■ Task objective
Exactly as written, print each of the entries.

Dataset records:
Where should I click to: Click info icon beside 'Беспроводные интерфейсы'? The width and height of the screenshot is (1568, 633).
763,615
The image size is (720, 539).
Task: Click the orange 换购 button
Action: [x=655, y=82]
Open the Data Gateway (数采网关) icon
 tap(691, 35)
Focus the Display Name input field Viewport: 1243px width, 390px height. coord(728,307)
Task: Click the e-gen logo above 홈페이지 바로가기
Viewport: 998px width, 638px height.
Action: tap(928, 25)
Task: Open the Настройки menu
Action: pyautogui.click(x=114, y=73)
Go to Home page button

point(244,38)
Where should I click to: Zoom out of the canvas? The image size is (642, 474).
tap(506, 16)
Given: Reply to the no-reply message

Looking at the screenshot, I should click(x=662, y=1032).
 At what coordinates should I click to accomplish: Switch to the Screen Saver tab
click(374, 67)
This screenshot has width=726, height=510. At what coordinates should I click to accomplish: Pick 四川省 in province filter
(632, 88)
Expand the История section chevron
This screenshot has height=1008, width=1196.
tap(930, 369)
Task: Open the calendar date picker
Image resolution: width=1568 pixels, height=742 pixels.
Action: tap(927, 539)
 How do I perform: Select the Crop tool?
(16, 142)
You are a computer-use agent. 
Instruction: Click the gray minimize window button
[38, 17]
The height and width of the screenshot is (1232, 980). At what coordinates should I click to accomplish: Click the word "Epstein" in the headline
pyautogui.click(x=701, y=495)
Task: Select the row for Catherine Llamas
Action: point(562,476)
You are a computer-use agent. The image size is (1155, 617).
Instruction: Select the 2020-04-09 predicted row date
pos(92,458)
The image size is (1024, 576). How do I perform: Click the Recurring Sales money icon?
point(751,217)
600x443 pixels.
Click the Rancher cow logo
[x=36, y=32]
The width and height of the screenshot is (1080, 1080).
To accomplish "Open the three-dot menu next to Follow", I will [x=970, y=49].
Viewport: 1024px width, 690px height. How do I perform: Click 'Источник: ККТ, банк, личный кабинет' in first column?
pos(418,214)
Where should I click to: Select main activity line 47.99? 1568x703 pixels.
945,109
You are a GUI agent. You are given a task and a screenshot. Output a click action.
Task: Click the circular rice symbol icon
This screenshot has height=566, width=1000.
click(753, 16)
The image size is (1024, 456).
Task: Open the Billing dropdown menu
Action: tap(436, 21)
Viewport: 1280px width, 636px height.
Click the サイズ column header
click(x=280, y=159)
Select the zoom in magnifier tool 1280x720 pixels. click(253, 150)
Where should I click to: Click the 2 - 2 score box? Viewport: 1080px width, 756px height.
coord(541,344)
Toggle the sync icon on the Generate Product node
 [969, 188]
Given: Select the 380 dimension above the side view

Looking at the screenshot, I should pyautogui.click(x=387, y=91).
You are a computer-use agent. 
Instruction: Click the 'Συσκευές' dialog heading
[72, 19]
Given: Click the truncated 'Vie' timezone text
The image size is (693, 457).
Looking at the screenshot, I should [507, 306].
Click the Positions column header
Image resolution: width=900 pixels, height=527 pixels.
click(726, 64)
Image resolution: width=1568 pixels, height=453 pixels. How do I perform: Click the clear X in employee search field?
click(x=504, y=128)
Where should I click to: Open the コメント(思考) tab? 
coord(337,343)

■ Exercise answer
Where should I click to: Click info icon beside 'Беспроводные интерфейсы'? The width and height of the screenshot is (1568, 633).
763,615
The image size is (720, 539).
Task: Click the orange 换购 button
Action: [x=655, y=82]
Open the Data Gateway (数采网关) icon
 tap(691, 35)
Focus the Display Name input field Viewport: 1243px width, 390px height. coord(728,307)
Task: Click the e-gen logo above 홈페이지 바로가기
Viewport: 998px width, 638px height.
Action: tap(928, 25)
Task: Open the Настройки menu
Action: pyautogui.click(x=114, y=73)
Go to Home page button

point(244,38)
Where should I click to: Zoom out of the canvas? The image size is (642, 474).
tap(506, 16)
Given: Reply to the no-reply message

Looking at the screenshot, I should click(x=662, y=1032).
 At what coordinates should I click to accomplish: Switch to the Screen Saver tab
click(374, 67)
This screenshot has width=726, height=510. At what coordinates should I click to accomplish: Pick 四川省 in province filter
(632, 88)
Expand the История section chevron
This screenshot has height=1008, width=1196.
tap(930, 369)
Task: Open the calendar date picker
Image resolution: width=1568 pixels, height=742 pixels.
Action: tap(927, 539)
 How do I perform: Select the Crop tool?
(16, 142)
You are a computer-use agent. 
Instruction: Click the gray minimize window button
[38, 17]
The height and width of the screenshot is (1232, 980). At what coordinates should I click to accomplish: Click the word "Epstein" in the headline
pyautogui.click(x=701, y=495)
Task: Select the row for Catherine Llamas
Action: point(562,476)
You are a computer-use agent. The image size is (1155, 617).
Instruction: Select the 2020-04-09 predicted row date
pos(92,458)
The image size is (1024, 576). How do I perform: Click the Recurring Sales money icon?
point(751,217)
600x443 pixels.
Click the Rancher cow logo
[x=36, y=32]
The width and height of the screenshot is (1080, 1080).
To accomplish "Open the three-dot menu next to Follow", I will [x=970, y=49].
Viewport: 1024px width, 690px height. How do I perform: Click 'Источник: ККТ, банк, личный кабинет' in first column?
pos(418,214)
Where should I click to: Select main activity line 47.99? 1568x703 pixels.
945,109
You are a GUI agent. You are given a task and a screenshot. Output a click action.
Task: Click the circular rice symbol icon
This screenshot has height=566, width=1000.
click(753, 16)
The image size is (1024, 456).
Task: Open the Billing dropdown menu
Action: tap(436, 21)
Viewport: 1280px width, 636px height.
Click the サイズ column header
click(x=280, y=159)
Select the zoom in magnifier tool 1280x720 pixels. click(253, 150)
Where should I click to: Click the 2 - 2 score box? Viewport: 1080px width, 756px height.
coord(541,344)
Toggle the sync icon on the Generate Product node
 [969, 188]
Given: Select the 380 dimension above the side view

Looking at the screenshot, I should pyautogui.click(x=387, y=91).
You are a computer-use agent. 
Instruction: Click the 'Συσκευές' dialog heading
[72, 19]
Given: Click the truncated 'Vie' timezone text
The image size is (693, 457).
Looking at the screenshot, I should [507, 306].
Click the Positions column header
Image resolution: width=900 pixels, height=527 pixels.
click(726, 64)
Image resolution: width=1568 pixels, height=453 pixels. How do I perform: Click the clear X in employee search field?
click(x=504, y=128)
Where should I click to: Open the コメント(思考) tab? 
coord(337,343)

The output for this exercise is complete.